— Task —
Set down every entry exactly as it was written.

Information supplied Block Start

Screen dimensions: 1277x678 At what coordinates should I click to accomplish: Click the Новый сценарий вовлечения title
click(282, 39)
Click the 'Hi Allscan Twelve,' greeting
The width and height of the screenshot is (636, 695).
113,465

Information supplied Block End

— Result of the exercise —
Screen dimensions: 1277x678 At what coordinates should I click to accomplish: Click the Новый сценарий вовлечения title
click(282, 39)
Click the 'Hi Allscan Twelve,' greeting
The width and height of the screenshot is (636, 695).
113,465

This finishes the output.